Réécrivez le passage de l'entretien allant de « S.L. : Vous avez » à « est extrêmement instructif. » en remplaçant « inspiration » par « admiration ».

__Texte à lire__.

.....

STÉPHANE LELIÈVRE : Kathryn Lewek, la France vous connaît bien, vous avez eu un grand succès à Aix dans la Reine de la nuit, et vous venez de triompher en Lucia à Nice : comment avez-vous été amenée à chanter en France ? Vous aimez chanter dans notre pays ?
KATHRYN LEWEK : J’aime chanter en France, sans aucun doute ! D’une part le public français manifeste très volontiers son enthousiasme, d’autre part il a une très bonne connaissance du contexte culturel de chaque opéra, comme des efforts et de l’engagement que nécessite pour les chanteurs une représentation. Cela fait une heureuse combinaison qui est très agréable pour les artistes !

S.L. : Vous avez eu un très grand succès public et critique en Lucia. Comment situez-vous votre interprétation par rapport à toutes les illustres chanteuses qui vous ont précédé ? On a entendu dans le rôle des sopranos  légers, d’autres plus lyriques, des sopranos dramatiques d’agilité…
K.L. : J’ai un infini respect pour les grandes chanteuses qui m’ont précédé – Maria Callas bien sûr, mais également Beverly Sills, ou Joan Sutherland qui sont pour moi de grandes sources d’inspiration. J’ai grandi en visionnant et en écoutant d’anciens enregistrements de ces artistes… Le fait, notamment, d’étudier l’intensité dramatique avec laquelle Maria Callas a abordé ses rôles – sans même parler de son chant ! – est extrêmement instructif.

.....

__Données recueillies__.
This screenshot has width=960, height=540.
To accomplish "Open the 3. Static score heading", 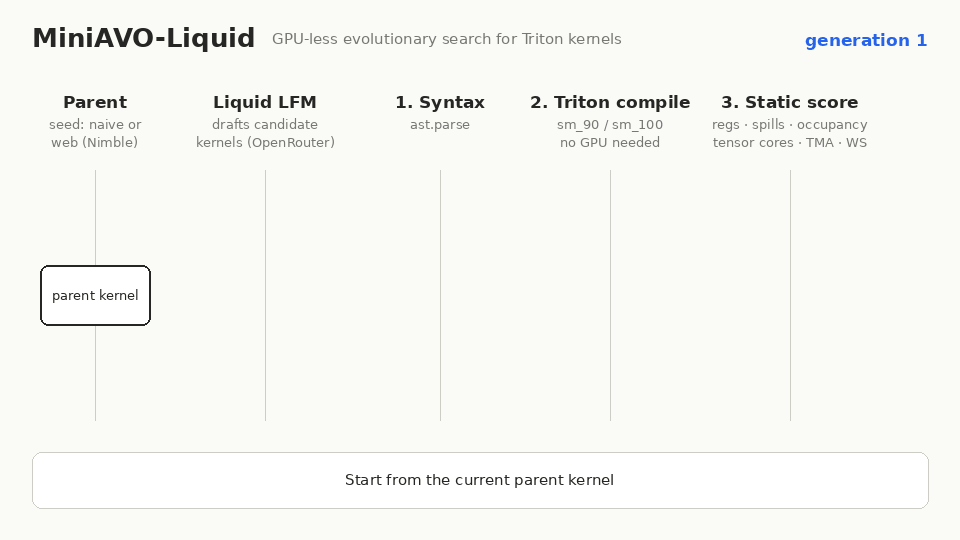I will point(790,102).
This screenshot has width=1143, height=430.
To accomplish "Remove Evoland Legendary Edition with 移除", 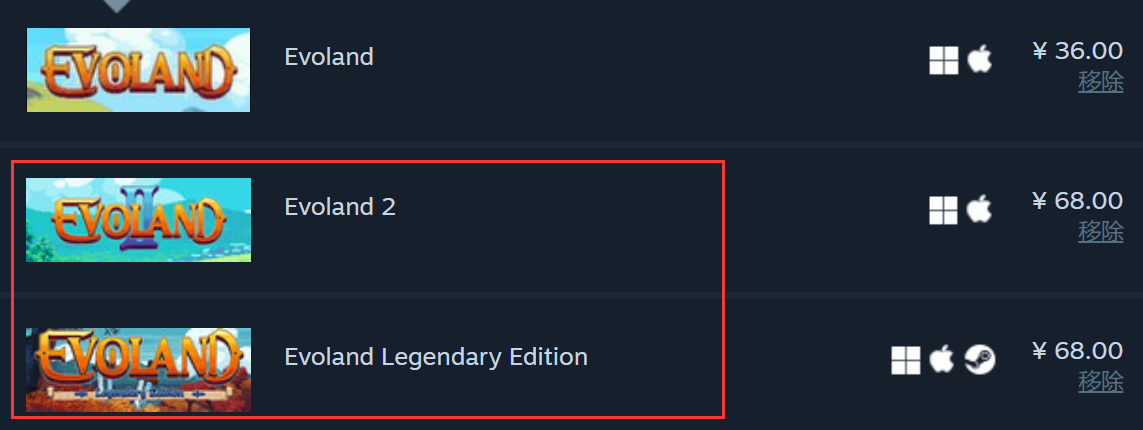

.....

__Réponse finale__.
S.L. : Vous avez eu un très grand succès public et critique en Lucia. Comment situez-vous votre interprétation par rapport à toutes les illustres chanteuses qui vous ont précédé ? On a entendu dans le rôle des sopranos  légers, d’autres plus lyriques, des sopranos dramatiques d’agilité…
K.L. : J’ai un infini respect pour les grandes chanteuses qui m’ont précédé – Maria Callas bien sûr, mais également Beverly Sills, ou Joan Sutherland qui sont pour moi de grandes sources d’admiration. J’ai grandi en visionnant et en écoutant d’anciens enregistrements de ces artistes… Le fait, notamment, d’étudier l’intensité dramatique avec laquelle Maria Callas a abordé ses rôles – sans même parler de son chant ! – est extrêmement instructif.